On March 29, 2004, more than a year after the battle of Nasiriyah, U.S. Central Command released its investigation of the alleged friendly-fire incident. The inquiry board, overseen by an Air Force brigadier general, blames the deaths on a poorly oriented Marine forward air controller who was located behind Charlie Company's position. The board pointed out that the A-10 pilots had been repeatedly "cleared hot" by the controller to engage what were thought to be Iraqi fedayeen.

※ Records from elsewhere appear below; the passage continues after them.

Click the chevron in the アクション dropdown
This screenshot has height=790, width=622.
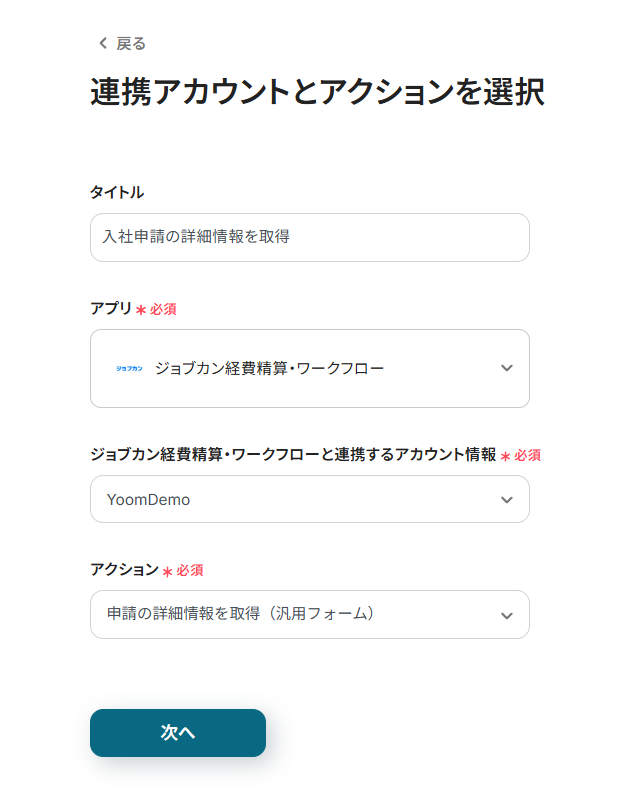tap(507, 615)
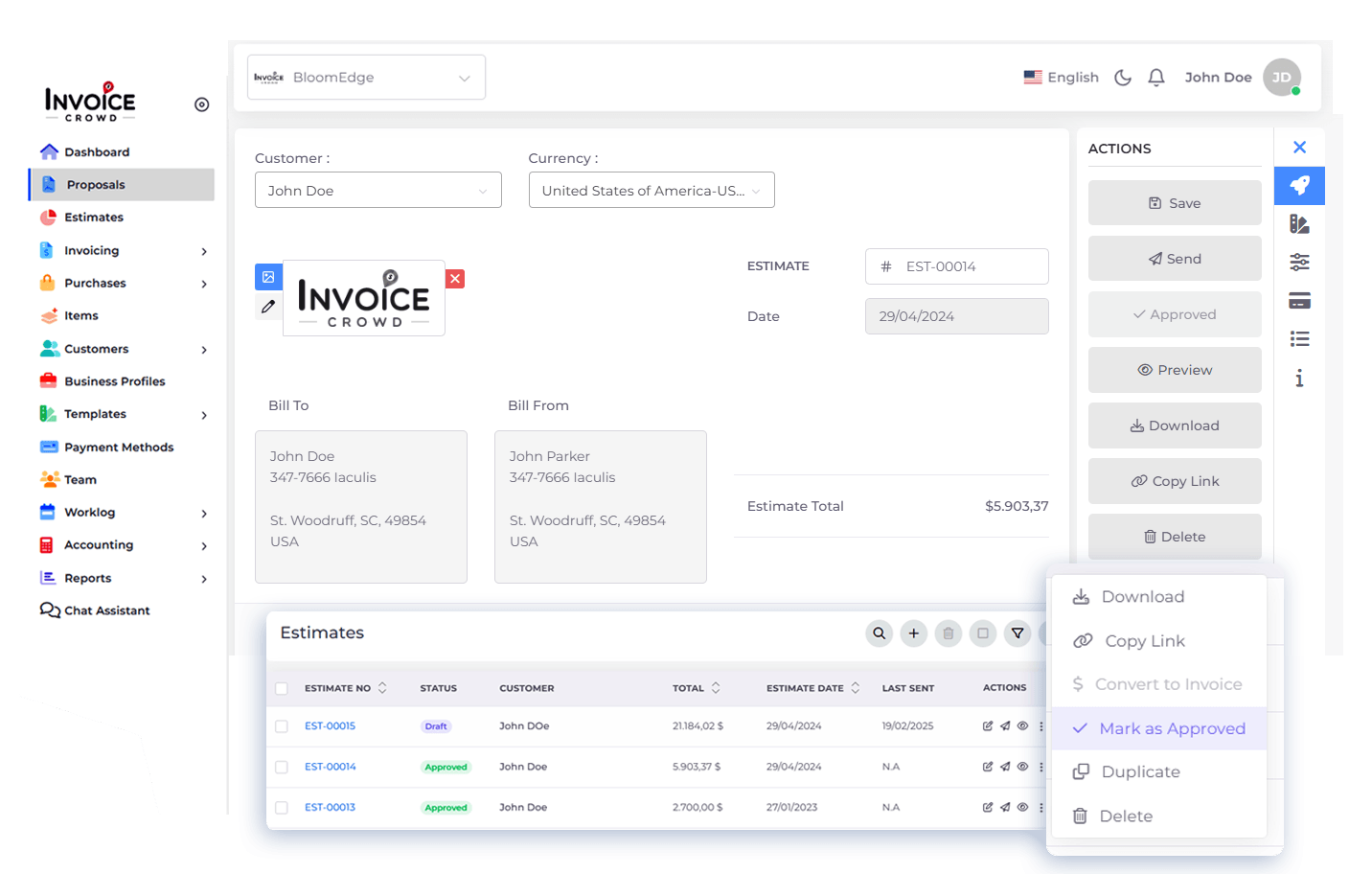Image resolution: width=1372 pixels, height=874 pixels.
Task: Click the estimate number input field
Action: (968, 266)
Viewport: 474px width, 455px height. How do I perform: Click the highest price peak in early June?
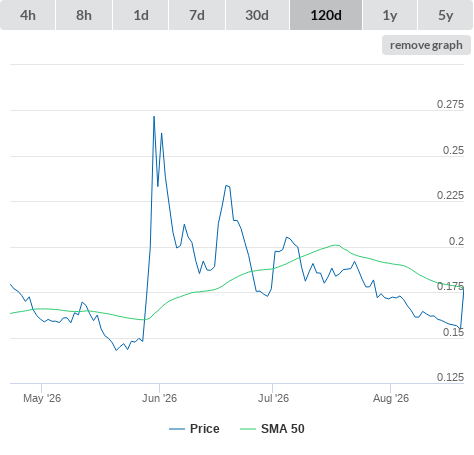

The investigation goes on to say that laboratory tests determined that no Marines were killed and that only one Marine was wounded by the Air Force jets, contentions that fly in the face of virtually every eyewitness account of the battle.

Another Marine forward air controller operating in the Nasiriyah area at the time of the incident argues that although the Marine blamed for authorizing the A-10 strikes was clearly in the wrong, the pilots still had a responsibility to visually confirm their targets before squeezing the trigger: "They made eight passes before finally breaking off their attack. They knew there were friendlies nearby. The pilots never confirmed what it was that they were shooting at." This officer, who controlled 42 airstrikes in the opening stages of the war, further asserted that given the atmospheric conditions -- it was daytime and there was no ground haze -- and the very low flight of the A-10s, the pilots had acted recklessly.

In response to those charges, a Central Command spokesman said that because of the reported threat of Iraqi ground fire, the A-10s had been loitering above Nasiriyah at high altitude and had descended into visual range only when they were cleared by the Marine forward air controller. According to Air Force regulations, pilots are not obligated to visually confirm their targets before engaging.

Other former military officers have criticized the Central Command report for failing to tackle possible technological solutions to the friendly-fire problem. In an article in the Houston Chronicle, Ralph Hayles, a former Apache attack helicopter pilot, said the investigation's findings missed the bigger picture. "Blaming a forward air controller on the ground doesn't address the problem of having no way for combat aircraft to identify who they are targeting on the ground," said Hayles, who mistakenly fired on U.S. troops during Operation Desert Storm, killing two. After the 1991 war, the Pentagon promised that it would make anti-fratricide technologies a high priority. Nevertheless, after spending $180 million over the course of the next decade, no anti-fratricide system was ever fielded.

For the survivors, friendly fire remains a difficult issue to process emotionally. One widow of a Marine killed by friendly fire during the Gulf War told this writer that she often feels like a second-class citizen among other surviving families, as if her loss were somehow less real and devastating than those whose loved ones had died at the hands of the enemy. Their deaths are treated by many as an embarrassment, a grim asterisk, something not easily fathomed and thus to be looked past. Fratricide occupies a strange place in the horrific panoply of war because it not only snuffs out the precious flicker of life but also creates a villain where before there was a comrade. War reduces us all with its grim report on the human condition: soldier, civilian observer, correspondent, all must cope with war's soul-crushing revelations, fratricide being but one element of the plague. Nevertheless, friendly fire remains, in a sense, the perfect metaphor for the evil of war as a whole: We are, in essence, killing ourselves.